Records from a dataset:
_ _ _

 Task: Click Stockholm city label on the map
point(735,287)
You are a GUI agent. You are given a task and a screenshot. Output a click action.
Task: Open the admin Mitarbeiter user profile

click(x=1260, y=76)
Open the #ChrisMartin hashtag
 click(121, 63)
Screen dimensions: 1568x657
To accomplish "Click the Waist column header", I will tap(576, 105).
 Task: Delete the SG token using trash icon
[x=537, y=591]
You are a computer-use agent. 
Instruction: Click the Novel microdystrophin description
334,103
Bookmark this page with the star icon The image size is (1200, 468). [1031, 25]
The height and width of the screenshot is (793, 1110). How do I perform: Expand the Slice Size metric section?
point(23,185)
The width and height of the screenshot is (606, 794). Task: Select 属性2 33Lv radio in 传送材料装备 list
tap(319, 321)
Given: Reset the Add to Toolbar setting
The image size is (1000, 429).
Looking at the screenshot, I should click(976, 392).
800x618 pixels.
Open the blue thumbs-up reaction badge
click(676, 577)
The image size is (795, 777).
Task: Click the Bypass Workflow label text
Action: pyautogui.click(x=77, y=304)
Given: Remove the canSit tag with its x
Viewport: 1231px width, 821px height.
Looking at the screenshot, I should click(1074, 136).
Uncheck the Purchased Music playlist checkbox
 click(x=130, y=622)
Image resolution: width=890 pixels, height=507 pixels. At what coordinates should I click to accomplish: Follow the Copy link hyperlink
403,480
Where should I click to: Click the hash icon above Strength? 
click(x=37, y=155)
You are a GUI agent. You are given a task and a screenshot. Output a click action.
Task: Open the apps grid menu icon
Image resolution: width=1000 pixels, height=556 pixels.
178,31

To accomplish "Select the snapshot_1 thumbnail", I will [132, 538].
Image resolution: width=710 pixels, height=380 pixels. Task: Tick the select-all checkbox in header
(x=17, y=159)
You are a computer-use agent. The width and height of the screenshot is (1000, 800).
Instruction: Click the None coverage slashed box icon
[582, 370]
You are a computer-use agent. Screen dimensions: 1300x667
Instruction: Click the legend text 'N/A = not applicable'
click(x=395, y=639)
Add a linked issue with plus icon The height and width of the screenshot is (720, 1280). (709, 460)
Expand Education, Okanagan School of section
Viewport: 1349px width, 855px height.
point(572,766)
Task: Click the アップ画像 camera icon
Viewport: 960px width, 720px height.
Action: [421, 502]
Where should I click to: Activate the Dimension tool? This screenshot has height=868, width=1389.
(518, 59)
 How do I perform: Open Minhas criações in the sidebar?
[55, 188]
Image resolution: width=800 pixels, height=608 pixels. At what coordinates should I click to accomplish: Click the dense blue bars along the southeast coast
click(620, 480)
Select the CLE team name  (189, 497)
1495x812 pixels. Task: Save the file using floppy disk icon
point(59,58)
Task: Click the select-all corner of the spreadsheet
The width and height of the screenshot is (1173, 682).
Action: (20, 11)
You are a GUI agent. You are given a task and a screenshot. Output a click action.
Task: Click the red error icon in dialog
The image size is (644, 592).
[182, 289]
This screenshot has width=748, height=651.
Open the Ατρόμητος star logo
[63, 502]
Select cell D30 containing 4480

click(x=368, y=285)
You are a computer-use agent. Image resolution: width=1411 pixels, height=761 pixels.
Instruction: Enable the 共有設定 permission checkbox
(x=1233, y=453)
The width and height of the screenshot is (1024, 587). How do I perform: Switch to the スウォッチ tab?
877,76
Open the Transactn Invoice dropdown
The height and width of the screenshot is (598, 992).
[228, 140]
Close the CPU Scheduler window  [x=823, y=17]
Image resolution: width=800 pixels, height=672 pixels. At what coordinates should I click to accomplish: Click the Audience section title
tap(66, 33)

_ _ _

• Task requirements:
Answer with one number only: how many lines above contain the word "will".

• Your solution:
2